I had a raid 5 with 3 disks and I added a 4th disk to convert it to raid 6. The rebuild took almost 3 days running 24/7. My drives were all 3 TB.

A rebuild involves spreading the data across the full span of drives so it is constantly reading from the other drives and writing to the last drive as well as re-configuring the data spread across the first drives and all parity stripes have to be reconfigured as well. Basically that type rebuild may have to touch and reposition every bit of data on all the drives which can be very time consuming.

I don’t see anything wrong with the array data you posted except the rebuild with one drive that is in progress.

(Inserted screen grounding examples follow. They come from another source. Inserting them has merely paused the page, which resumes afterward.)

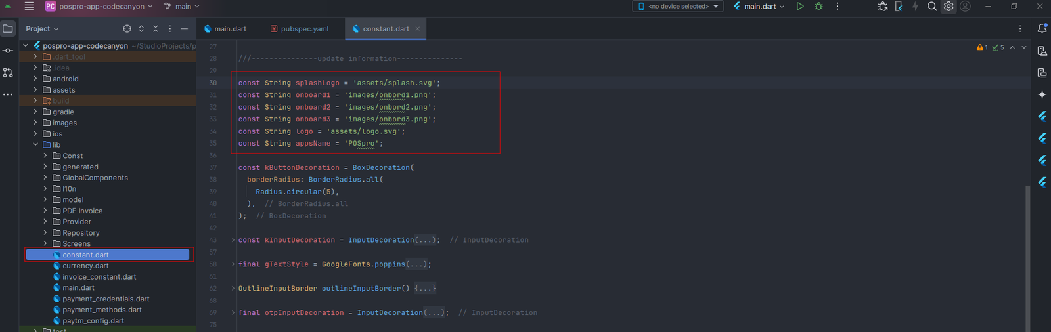Open IDE settings gear icon

tap(949, 7)
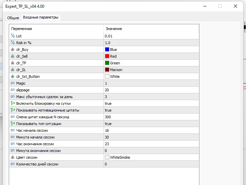Viewport: 246px width, 185px height.
Task: Switch to the Общие tab
Action: [x=13, y=18]
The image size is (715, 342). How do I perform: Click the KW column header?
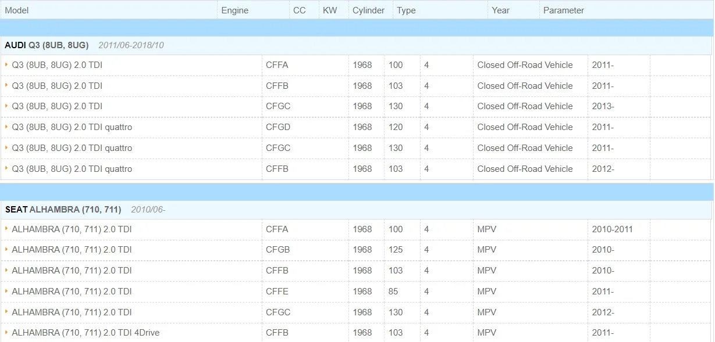pos(330,10)
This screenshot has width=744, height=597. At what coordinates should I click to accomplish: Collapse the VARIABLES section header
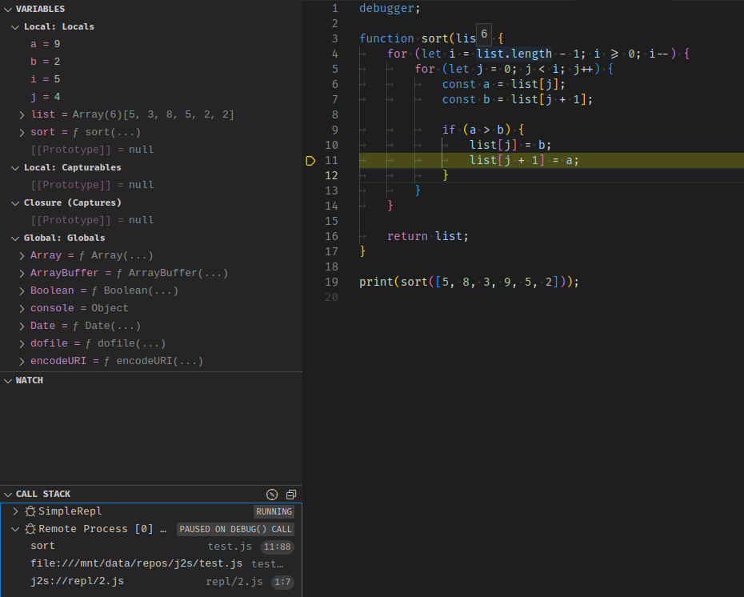click(40, 9)
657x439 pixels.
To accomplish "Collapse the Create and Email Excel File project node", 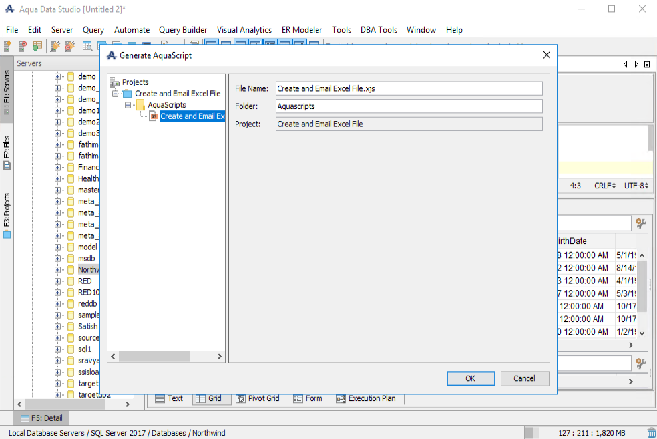I will pyautogui.click(x=116, y=93).
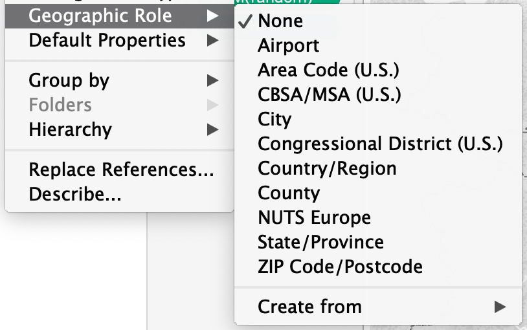Expand the Hierarchy submenu
This screenshot has height=330, width=527.
point(71,129)
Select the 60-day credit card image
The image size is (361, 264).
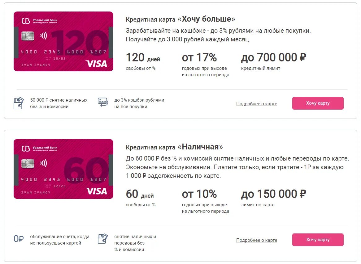63,169
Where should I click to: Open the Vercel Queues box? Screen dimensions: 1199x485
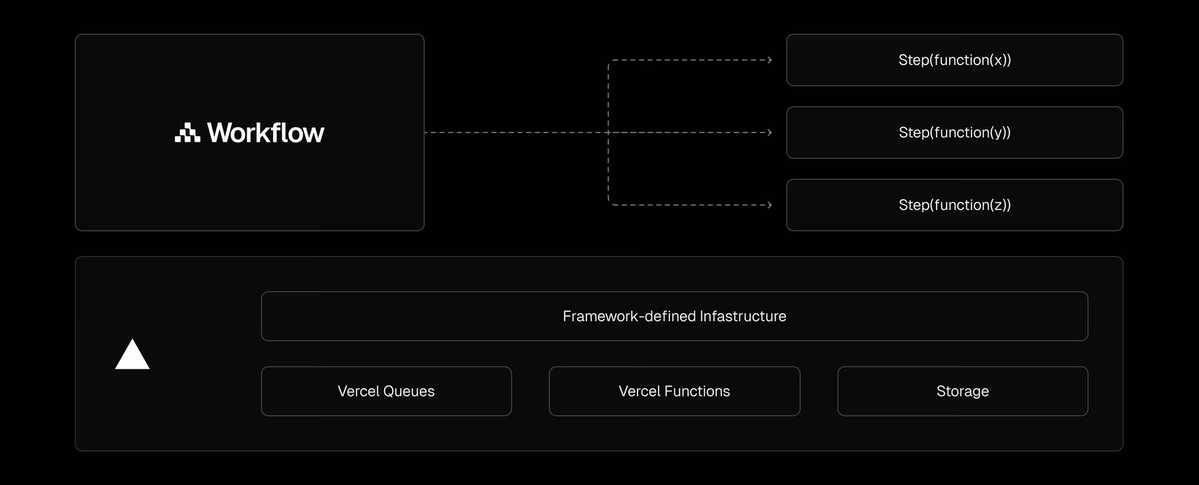[x=386, y=391]
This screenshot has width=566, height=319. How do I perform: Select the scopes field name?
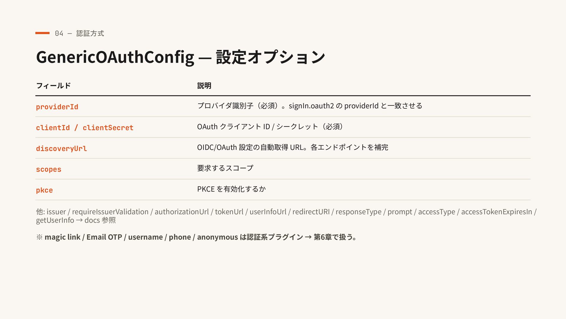tap(49, 170)
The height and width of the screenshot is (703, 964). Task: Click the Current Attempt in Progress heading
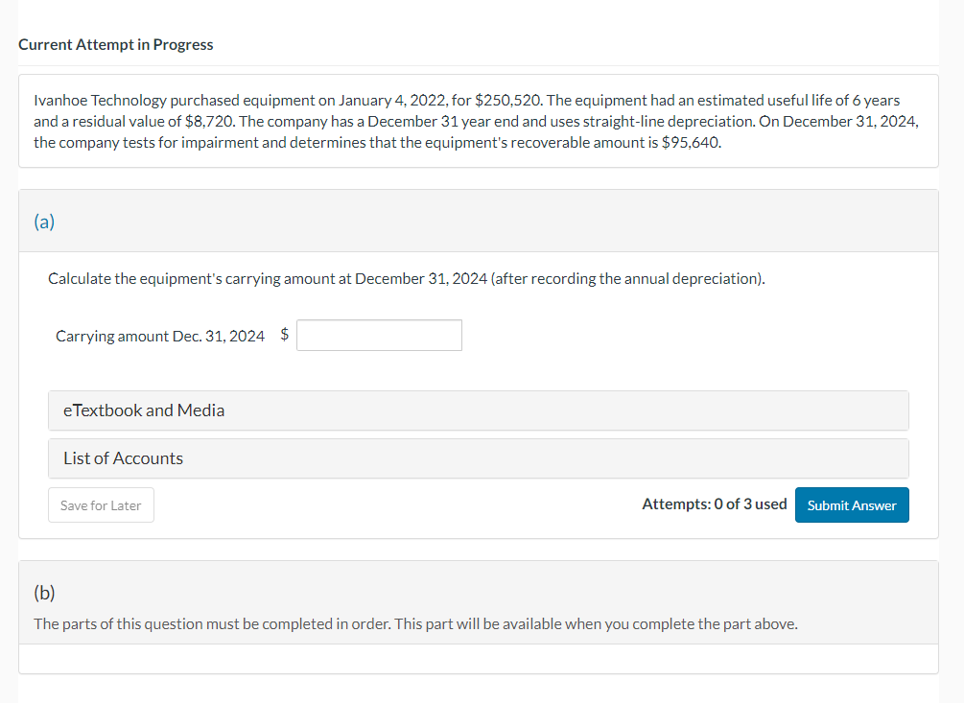point(116,44)
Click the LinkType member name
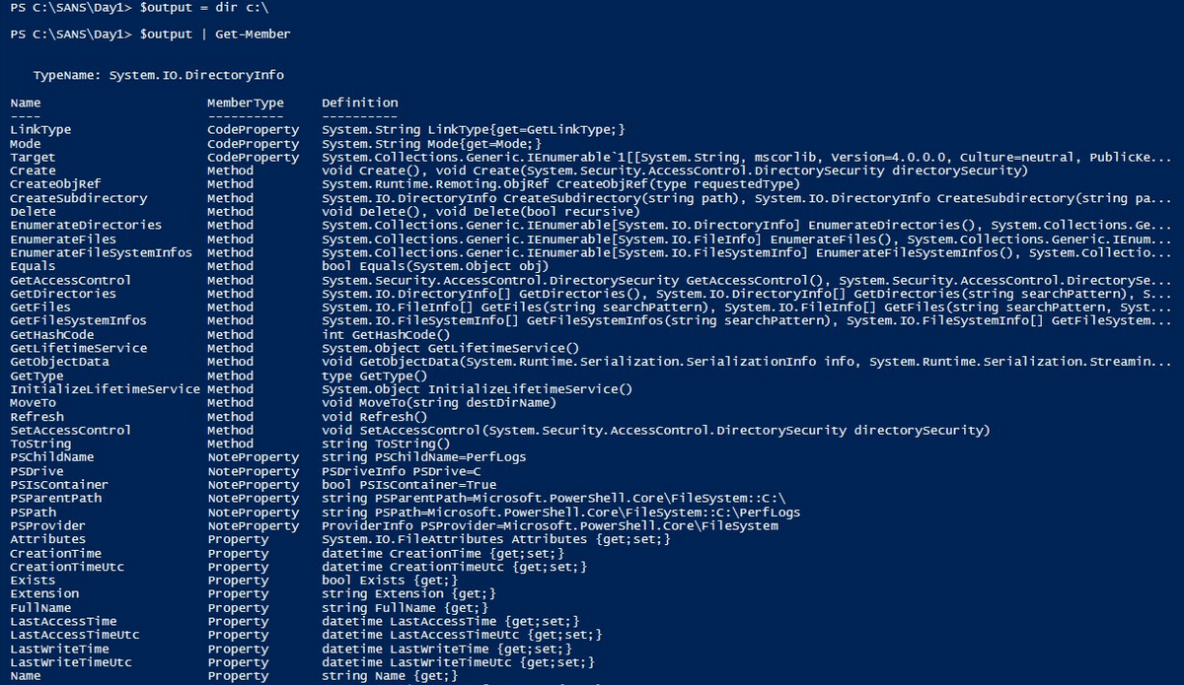The width and height of the screenshot is (1184, 685). [40, 130]
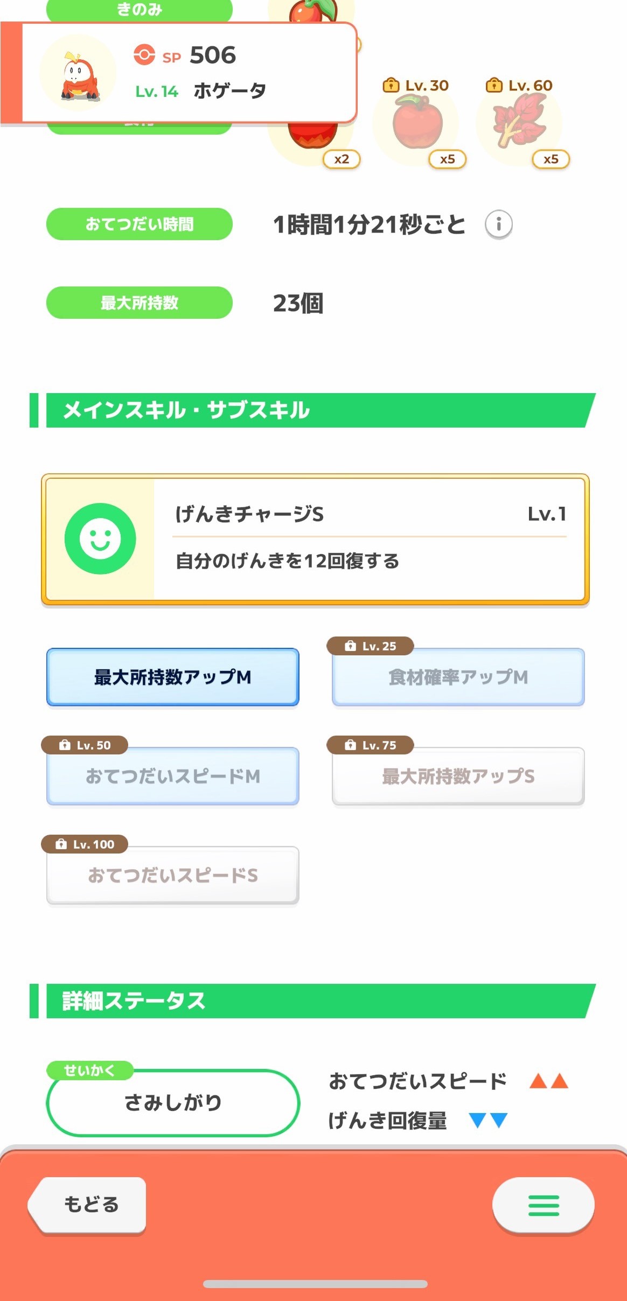Tap the locked おてつだいスピードS sub skill
This screenshot has height=1301, width=627.
coord(172,875)
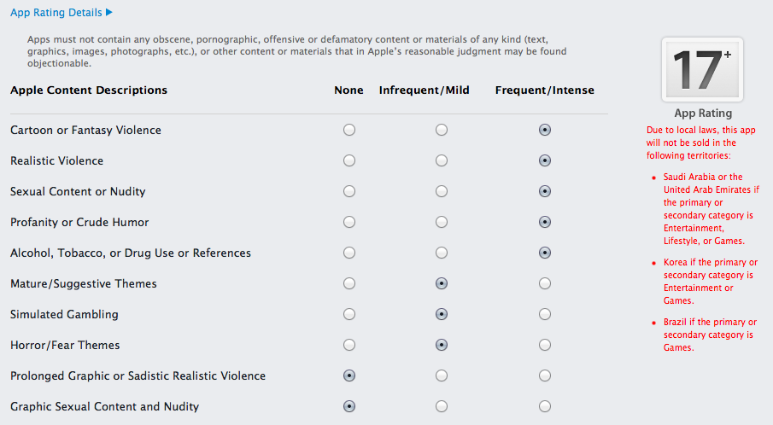Choose Infrequent/Mild for Profanity or Crude Humor

point(442,222)
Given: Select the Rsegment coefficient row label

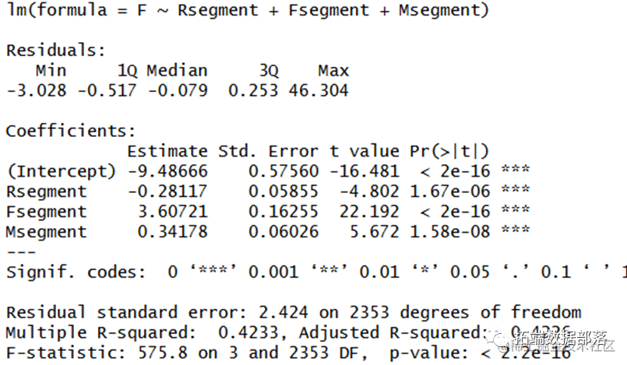Looking at the screenshot, I should (47, 191).
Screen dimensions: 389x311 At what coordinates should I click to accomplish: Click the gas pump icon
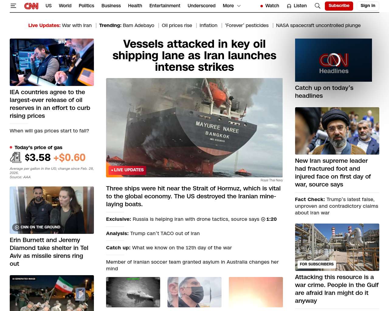tap(15, 157)
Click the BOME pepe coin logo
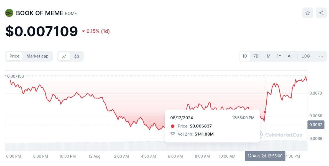 [x=9, y=13]
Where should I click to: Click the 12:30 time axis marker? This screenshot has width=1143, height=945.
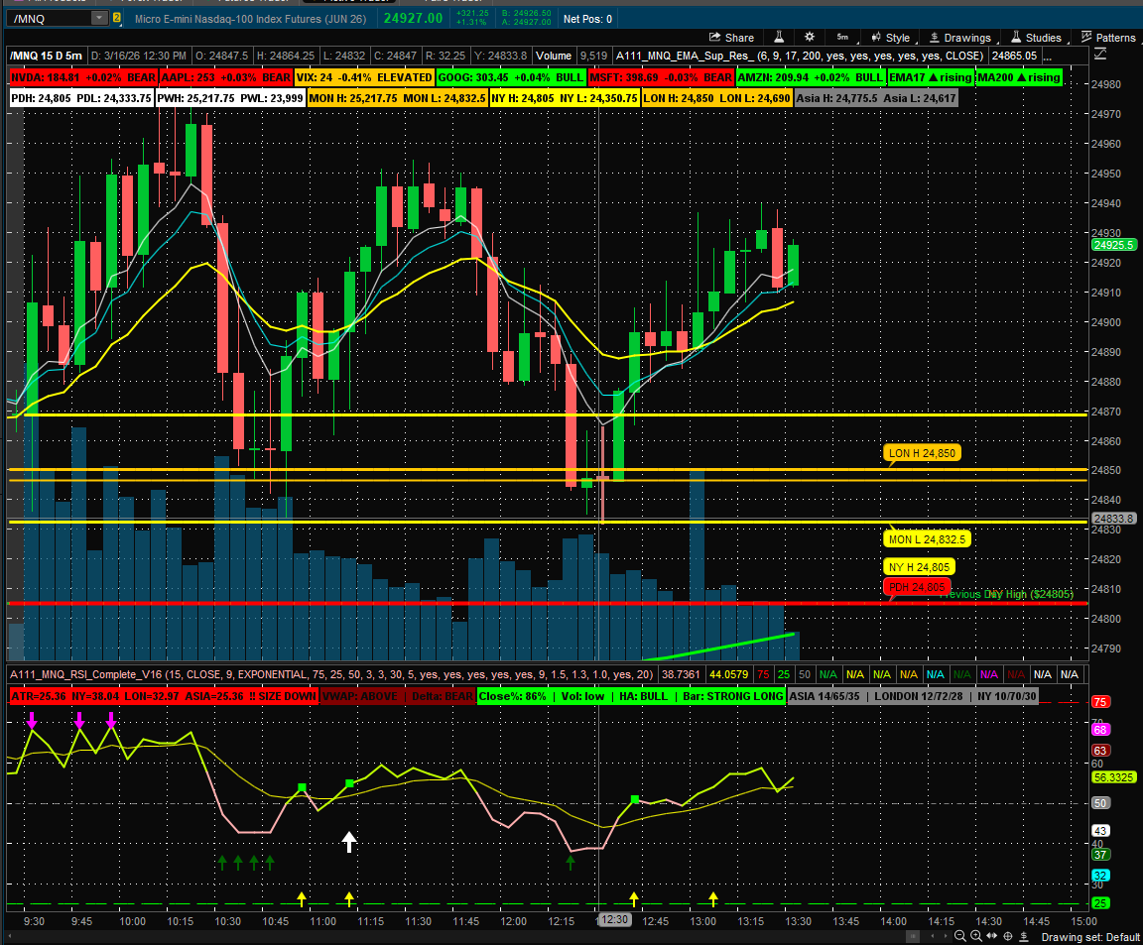coord(613,920)
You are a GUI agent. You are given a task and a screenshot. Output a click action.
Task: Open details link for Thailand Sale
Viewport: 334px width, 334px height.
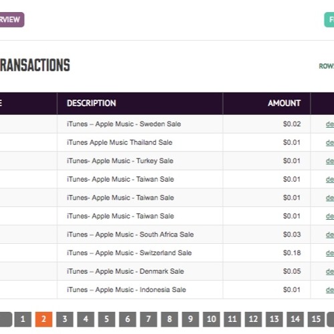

There is one thing that seems wrong with your commands
you posted mdadm --assemble /dev/md0 which hung.
According to the man page for mdadm which says

              Assemble the components of a previously created array into an active array.  Components can be explicitly given or
              can be searched for.  mdadm checks that the components do form a bona fide array, and can, on request, fiddle  su‐
              perblock information so as to assemble a faulty array.

And I read that to mean that you either must specify the devices to assemble, or that you need to use --scan as you did.

I suspect that as soon as the rebuild is complete it will automatically activate and then can be mounted as normal.
/proc/mdstat showed that the rebuild should complete approx 5 1/2 hours after you did that command to display it, so it will not be too much longer to finish.

Hmmm, ok - I hope it will.

It is weird though.
When it was initially building as RAID5 (with 5 disks), I had to reboot once and it just came back up.

I actually wasn’t trying to rush it.
The server crashed and came up in rescue-mode (because of the mentioned problems).

Sadly that can happen while reshaping arrays with 16TB drives.
The speed isn’t accurate though, since that is without load.

Like I mentioned, the array is in use (or at least the 5 disk forming the previous RAID 5 are - not quite sure how that works).

Ah Ha!
Now I see why the issues.
Raid 5 with 5 disks being converted to Raid 6 with 7 disks —
Since Raid 6 can only tolerate 2 drives failing at the same time and Raid 5 can only tolerate 1 drive failing it should have been done as 2 steps. First adding one disk and converting to Raid 6. Then when that rebuild was done add the last drive and rebuild with 7 drives. Adding 2 drives at the same time seems like it could remove all raid fail-safe features.

It would appear that since you added 2 drives at the same time as doing the conversion the system saw it as 2 drives failed and had to do a total rebuild from the initial 5 drives at the same time as it did the conversion.

Long story short – have patience and let the array finish rebuilding. 16 TB drives will take a long time as you already know.

You are able to manually activate the array, and I assume you were able to start the services that depend on that array so things do not appear to be critical. Even if the system is not functional you cannot hurry the rebuild, so patience is the only thing I can suggest.

1 Like

Ok, so I should remember not do it like this again.
I can live without the security for a few more hours I think (The drives have undera month under their belt and are all past the 5 day threshold of usual infancy-death - so I don’t expect failures any time soon)

And yeah, I was able to manually let the system automatically assemble the array.
What perplexed me was that it is able to automatically detect that there is an array that is reforming but didn’t automatically start it.

Maybe the fact that it started as read-only when I just did the --run should have been a hint :slight_smile:

If this inconvenience saves me from a whole 16TB reform process and everything works after this I am still happy though.

I will check if it works after the rebuild (when its convenient - since it involves a reboot) and if it does, I will mark it as the answer.
I probably will be soon though since hot-plug seems to be broken also and I bought an SSD to replace the system drive which is reallocating too much sectors for my taste (I hope that’ll go smoother than the RAID-reform - it will be the first time I do this without reinstalling :slight_smile: )